Data Management for Research

FAIR Principles for Computational Workflows

What Are FAIR Principles?

The FAIR principles stand for Findable, Accessible, Interoperable, and Reusable. Originally developed for research data, these principles have been adapted specifically for computational workflows to maximize their value as research assets and facilitate their adoption by the wider research community.

Key Definitions

Computational Workflow

Software with two main characteristics:

  1. Composition of multiple components (software, workflows, code snippets, tools, services)
  2. Explicit abstraction from run mechanics using high-level workflow language that specifies data flow between components
Workflow Specification

The formal specification of data flow and execution control between executable components, expected datasets, and parameter files.

Workflow Run

The instantiation of the workflow with inputs (parameters, input datasets) and outputs (output data, provenance execution log, lineage of data products).

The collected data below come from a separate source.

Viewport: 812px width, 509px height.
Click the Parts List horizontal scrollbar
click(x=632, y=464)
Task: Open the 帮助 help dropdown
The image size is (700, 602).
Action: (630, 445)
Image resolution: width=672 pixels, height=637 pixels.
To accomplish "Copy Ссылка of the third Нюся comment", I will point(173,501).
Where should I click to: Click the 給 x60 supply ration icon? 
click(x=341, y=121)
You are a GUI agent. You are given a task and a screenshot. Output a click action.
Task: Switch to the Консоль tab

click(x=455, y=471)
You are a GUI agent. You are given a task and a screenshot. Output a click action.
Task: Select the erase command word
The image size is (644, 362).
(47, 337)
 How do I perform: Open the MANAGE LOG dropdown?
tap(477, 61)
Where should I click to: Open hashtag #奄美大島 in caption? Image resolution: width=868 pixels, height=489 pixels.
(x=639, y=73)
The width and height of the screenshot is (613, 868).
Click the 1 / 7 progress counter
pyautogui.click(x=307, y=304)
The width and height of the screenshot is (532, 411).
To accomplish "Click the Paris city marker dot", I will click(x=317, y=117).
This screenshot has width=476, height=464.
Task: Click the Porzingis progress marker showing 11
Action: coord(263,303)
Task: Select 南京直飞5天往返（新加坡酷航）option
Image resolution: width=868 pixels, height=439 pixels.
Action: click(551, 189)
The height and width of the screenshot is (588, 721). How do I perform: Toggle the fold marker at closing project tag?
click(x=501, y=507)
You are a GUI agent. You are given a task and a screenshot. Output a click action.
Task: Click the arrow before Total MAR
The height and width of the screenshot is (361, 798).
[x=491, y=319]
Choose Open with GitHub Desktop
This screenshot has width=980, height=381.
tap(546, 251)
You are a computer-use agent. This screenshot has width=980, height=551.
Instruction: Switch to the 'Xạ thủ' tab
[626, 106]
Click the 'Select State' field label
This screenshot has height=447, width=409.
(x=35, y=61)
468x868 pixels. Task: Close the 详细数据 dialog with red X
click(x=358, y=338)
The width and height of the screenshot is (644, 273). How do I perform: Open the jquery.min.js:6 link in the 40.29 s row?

Workflow Management System (WMS)

Software that handles data flow and/or execution control, abstracting the workflow from underlying digital infrastructure (examples: Nextflow, Galaxy, Snakemake, Parsl).

The FAIR Principles for Computational Workflows

🔍F - Findable

F1. Workflow assigned globally unique and persistent identifier

What it means: Your workflow needs a permanent, unique "address" on the internet

How to implement:

  • Use DOI (Digital Object Identifier) through repositories like Zenodo, WorkflowHub
  • Register workflows in workflow registries (WorkflowHub, Dockstore)
  • Ensure identifiers persist even if hosting changes

F1.1. Components assigned distinct identifiers

What it means: Each part of your workflow (scripts, tools, sub-workflows) needs its own identifier

How to implement:

  • Version control individual components
  • Use container registries for Docker/Singularity containers
  • Reference specific versions of external tools and datasets

F1.2. Different versions assigned distinct identifiers

What it means: Each version of your workflow gets a unique identifier

How to implement:

  • Use semantic versioning (v1.0.0, v1.1.0, etc.)
  • Tag releases in Git repositories
  • Create new DOIs for major versions

F2. Workflow described with rich metadata

What it means: Comprehensive information about your workflow's purpose, requirements, and usage

How to implement:

  • Document workflow purpose and scientific application
  • List computational requirements and dependencies
  • Provide example input/output data
  • Include author information and creation date

F3. Metadata explicitly includes workflow identifier

What it means: The description clearly states which workflow it describes

How to implement:

  • Include DOI/identifier in README files
  • Reference identifier in documentation
  • Use structured metadata formats (schema.org, Bioschemas)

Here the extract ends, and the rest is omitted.